Trowbridge (St. James)
The town is situated upon a rocky hill, near the river Biss, across which is a stone bridge. It is very irregularly built, mostly of stone; the principal street is spacious, and contains some excellent houses, but the other streets are generally narrow, the buildings old, and of rather a mean appearance. The town is paved, lighted with gas, and tolerably well supplied with water. The manufacture of woollen-cloth was introduced at an early period, and must have very soon become a thriving branch of trade, as Camden mentions that Trowbridge was famous for the clothing business; the articles made are chiefly kerseymeres, with some superfine broad cloth. The Kennet and Avon canal passes about a mile on the north, by which a communication is opened with London and Bristol. An act was passed in 1845 for a railway from near Chippenham to Salisbury and to Weymouth, passing by Trowbridge. The markets are on Tuesday, Thursday, and Saturday, the last being the principal, and are well supplied with provisions: there is a fair on the 5th of August, for cattle, cheese, woollen goods, &c. A petty-session takes place on the first Tuesday in the month; and a court leet and court baron are held at Easter, at the former of which constables, tythingmen, a crier, and cornets of the market, are appointed. The powers of the county debt-court of Trowbridge, established in 1847, extend over the parishes of Trowbridge and Hilperton.

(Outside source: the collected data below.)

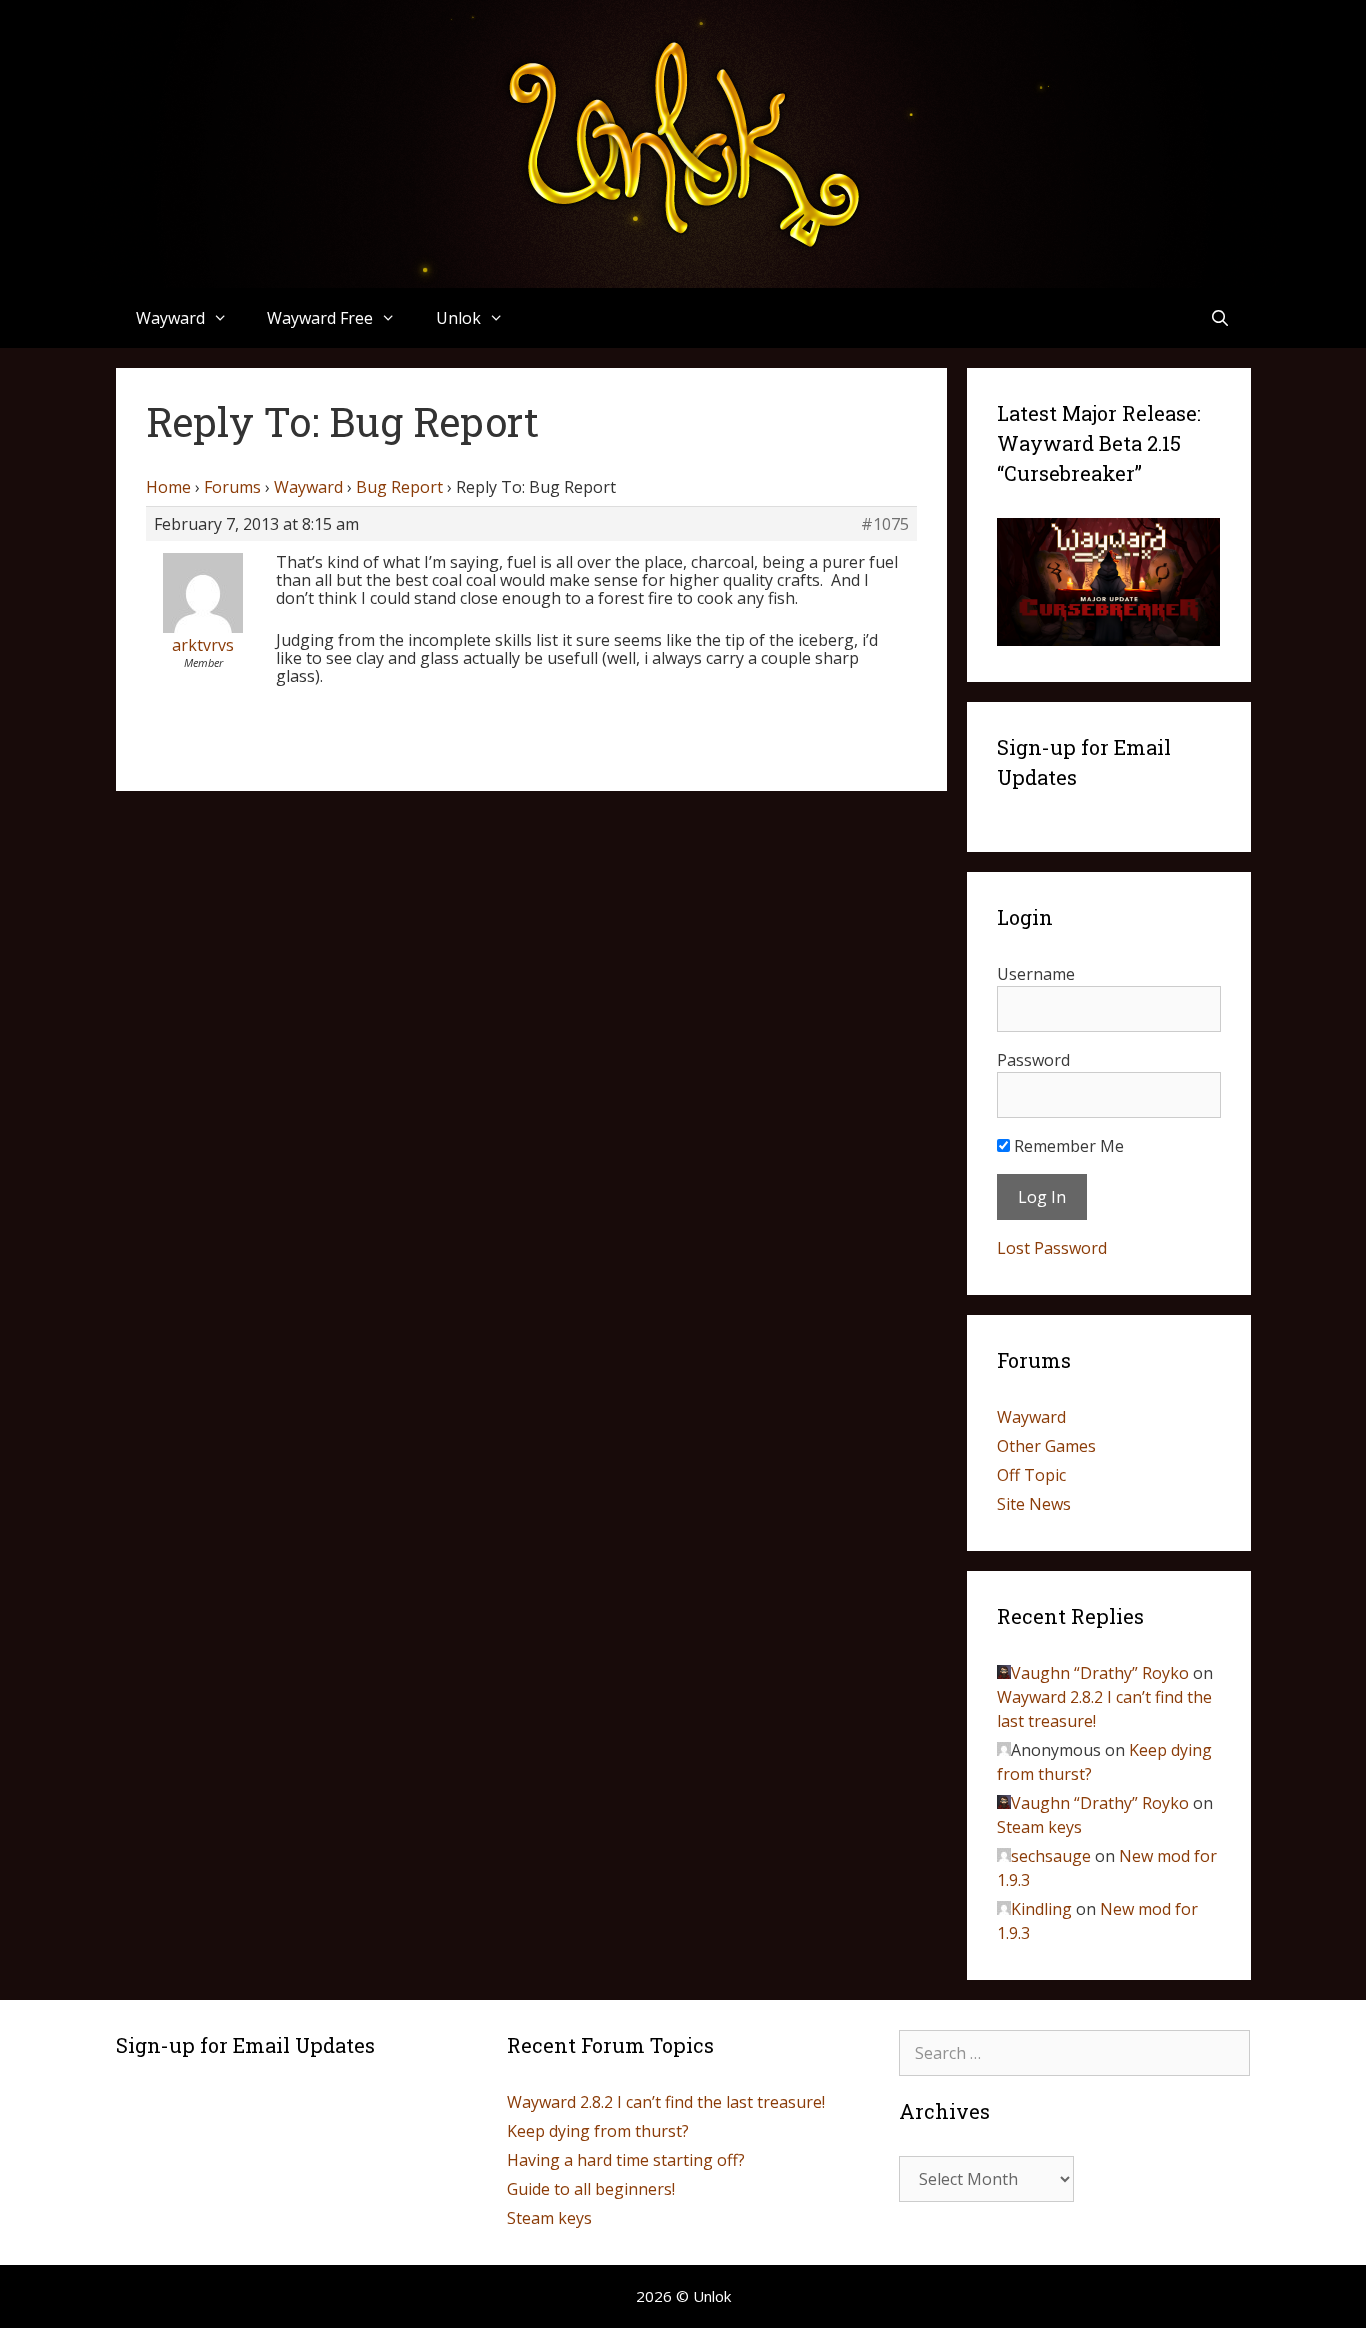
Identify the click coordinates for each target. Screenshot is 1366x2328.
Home (168, 487)
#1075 (885, 524)
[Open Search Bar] (1220, 318)
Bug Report (399, 487)
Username (1036, 974)
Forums (232, 487)
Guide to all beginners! (591, 2189)
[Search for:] (1075, 2053)
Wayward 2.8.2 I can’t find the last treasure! (666, 2102)
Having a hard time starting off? (626, 2160)
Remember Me (1067, 1146)
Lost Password (1052, 1248)
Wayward (308, 487)
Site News (1034, 1504)
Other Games (1046, 1446)
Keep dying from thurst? (598, 2131)
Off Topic (1031, 1475)
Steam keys (1039, 1827)
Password (1033, 1060)
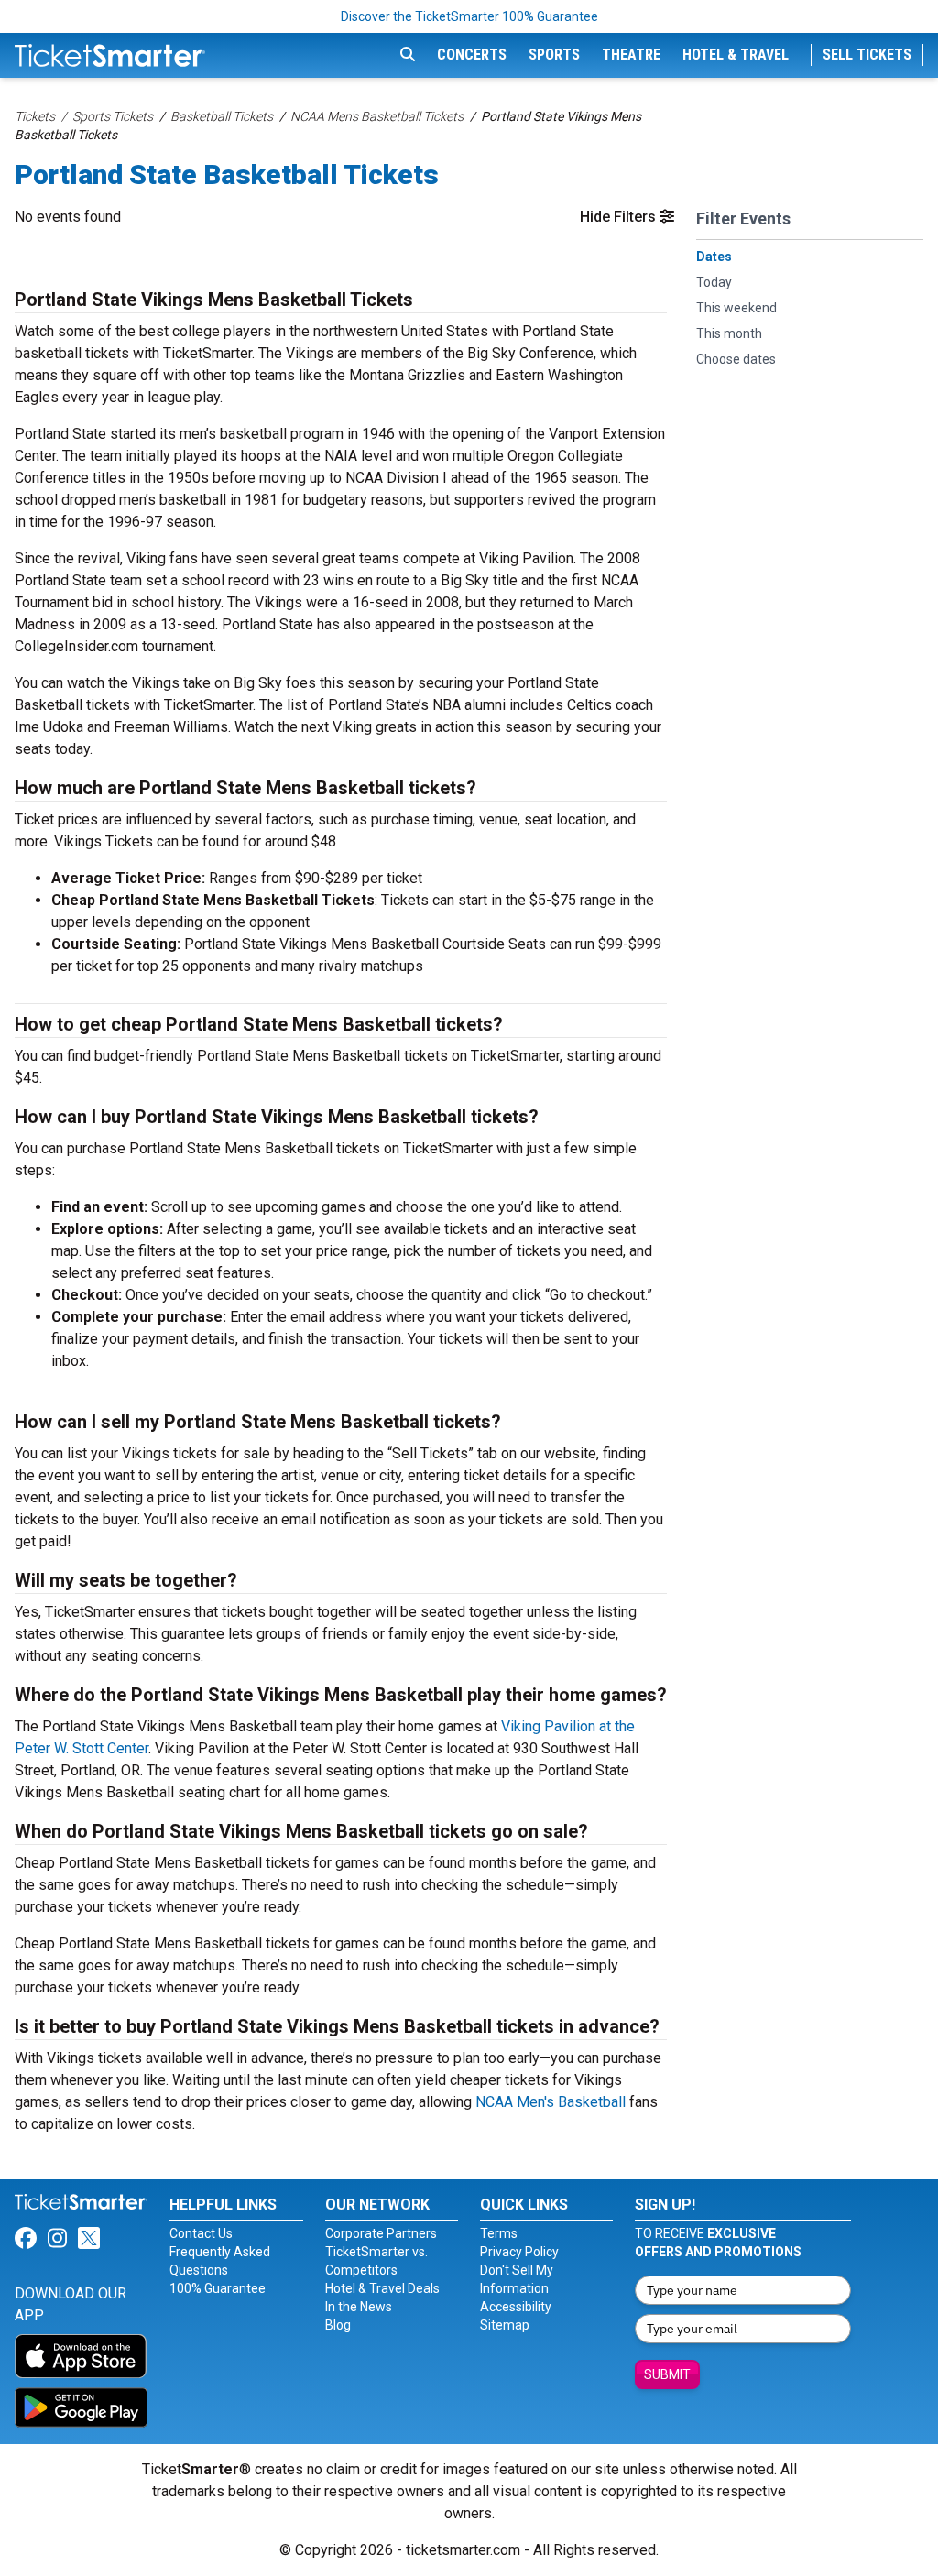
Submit (667, 2374)
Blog (338, 2325)
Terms (499, 2233)
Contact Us (201, 2233)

The living is a rectory, valued in the king's books at £20. 12. 8½., and in the gift of the Duke of Rutland: the tithes have been commuted for £600; there is a parsonage-house, and the glebe comprises 54 acres. A rent-charge of £16. 16. is paid to the lay impropriator of Staverton, and a modus of £25. 15. out of the same hamlet to the rector. The parochial church, called the New church in consequence of a more ancient one having existed about 70 yards to the south-east, is a large building, with a tower at the west end, surmounted by a lofty spire; the walls of the nave and aisles are crowned with battlements and crocketed pinnacles. In some of the windows are fragments of painted glass; the font is lofty, and covered with a profusion of tracery and paneling. Attached to the eastern extremities of the aisles are chapels, that on the south belonging to the lord of the manor, and that on the north to John Clark, Esq., as owner of Wick House and estate. Holy Trinity district church, of which the first stone was laid April 8th 1837, was consecrated November 1st 1839; it contains 1000 sittings, half free, and the living is a perpetual curacy, in the Rector's gift, with a net income of £150. At Staverton is a district chapel; and in the town are places of worship for Particular Baptists, General Baptists, Independents, Wesleyans, Presbyterians, and Irvingites. George Keate, a poetical and miscellaneous writer of some celebrity, was born here in 1730; Crabbe, the poet, was instituted to the rectory in 1814, and held it till his death in 1832. Trowbridge formerly gave the title of Baron to the Seymour family, dukes of Somerset, one of whom is buried here.
Transcribed from A Topographical Dictionary of England, by Samuel Lewis, seventh edition, published 1858.